**Given instruction A:**
Using the passage on Reg A and Reg CF, decide whether each statement agrees with it: (i) Reg A lets issuers raise up to $50 million; (ii) Reg CF issuers never have to provide audited financial statements; (iii) Reg A is sometimes treated like a full-fledged public offering. Answer yes or no for each, and quote the words from the passage that settle it.
**Given instruction B:**
Reproduce the passage on Reg A and Reg CF word for word, starting at the words "In fact, successful" and ending after "conducting a Reg A.".

>> Begin Reading passage

Reg A, like Reg CF, is an exemption that allows issuers to raise funds from the public. However, with a higher raise limit of up to $50 million, Reg A offers fast-growing issuers an opportunity to raise capital more quickly, while still maintaining the flexibility that comes with public availability.

In fact, successful Reg CF issuers may be particularly well suited for a subsequent Reg A raise. Other than simply being familiar with the process of raising capital and working with the SEC, there are some tangible benefits former Reg CF issuers can realize when conducting a Reg A.

Financial Statements

During a Reg CF raise, issuers are required to submit financial statements to the SEC. Depending on the raise amount, these statements may be required to be audited. While this can be a hassle at the time, having those audited financial statements on-hand will make life easier when conducting subsequent raises. Considering the more stringent requirements for Reg A – which is sometimes treated like a full-fledged public offering – having previously audited statements will give issuers a head start on the regulatory process. Similarly, much of the information issuers will be required to gather for a Reg A, in terms of disclosures and marketing documents, will already be compiled for the crowdfunding campaign.

>> End Reading passage
>> Begin Dataset records

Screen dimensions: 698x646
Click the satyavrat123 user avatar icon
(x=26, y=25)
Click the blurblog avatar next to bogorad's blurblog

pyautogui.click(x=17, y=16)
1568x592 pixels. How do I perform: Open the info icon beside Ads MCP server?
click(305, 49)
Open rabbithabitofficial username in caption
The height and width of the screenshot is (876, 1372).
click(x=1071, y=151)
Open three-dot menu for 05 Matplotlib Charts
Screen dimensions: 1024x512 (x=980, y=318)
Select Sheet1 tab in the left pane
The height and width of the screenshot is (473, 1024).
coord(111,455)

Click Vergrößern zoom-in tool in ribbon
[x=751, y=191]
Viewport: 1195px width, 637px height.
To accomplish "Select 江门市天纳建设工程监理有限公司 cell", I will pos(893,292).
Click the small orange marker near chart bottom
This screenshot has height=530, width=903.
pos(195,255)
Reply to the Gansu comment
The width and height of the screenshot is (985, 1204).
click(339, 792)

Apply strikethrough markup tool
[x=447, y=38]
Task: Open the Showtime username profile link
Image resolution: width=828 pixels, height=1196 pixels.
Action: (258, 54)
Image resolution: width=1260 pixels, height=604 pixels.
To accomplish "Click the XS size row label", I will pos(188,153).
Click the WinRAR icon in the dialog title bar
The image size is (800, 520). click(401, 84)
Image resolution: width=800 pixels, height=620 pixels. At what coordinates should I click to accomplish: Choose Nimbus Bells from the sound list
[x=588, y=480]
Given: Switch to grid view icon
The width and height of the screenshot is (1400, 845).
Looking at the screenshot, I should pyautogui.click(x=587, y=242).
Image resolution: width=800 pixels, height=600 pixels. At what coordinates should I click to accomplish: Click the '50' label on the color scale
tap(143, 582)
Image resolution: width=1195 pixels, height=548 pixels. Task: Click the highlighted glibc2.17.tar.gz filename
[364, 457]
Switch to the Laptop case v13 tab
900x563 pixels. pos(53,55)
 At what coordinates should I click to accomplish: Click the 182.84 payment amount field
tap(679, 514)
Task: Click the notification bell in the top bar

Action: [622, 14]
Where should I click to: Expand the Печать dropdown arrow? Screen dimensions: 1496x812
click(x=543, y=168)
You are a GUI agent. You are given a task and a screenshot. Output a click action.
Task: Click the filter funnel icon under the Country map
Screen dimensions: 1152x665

>> End Dataset records

**Written reply A:**
(i) Yes: "with a higher raise limit of up to $50 million"
(ii) No: "Depending on the raise amount, these statements may be required to be audited."
(iii) Yes: "which is sometimes treated like a full-fledged public offering"

**Written reply B:**
In fact, successful Reg CF issuers may be particularly well suited for a subsequent Reg A raise. Other than simply being familiar with the process of raising capital and working with the SEC, there are some tangible benefits former Reg CF issuers can realize when conducting a Reg A.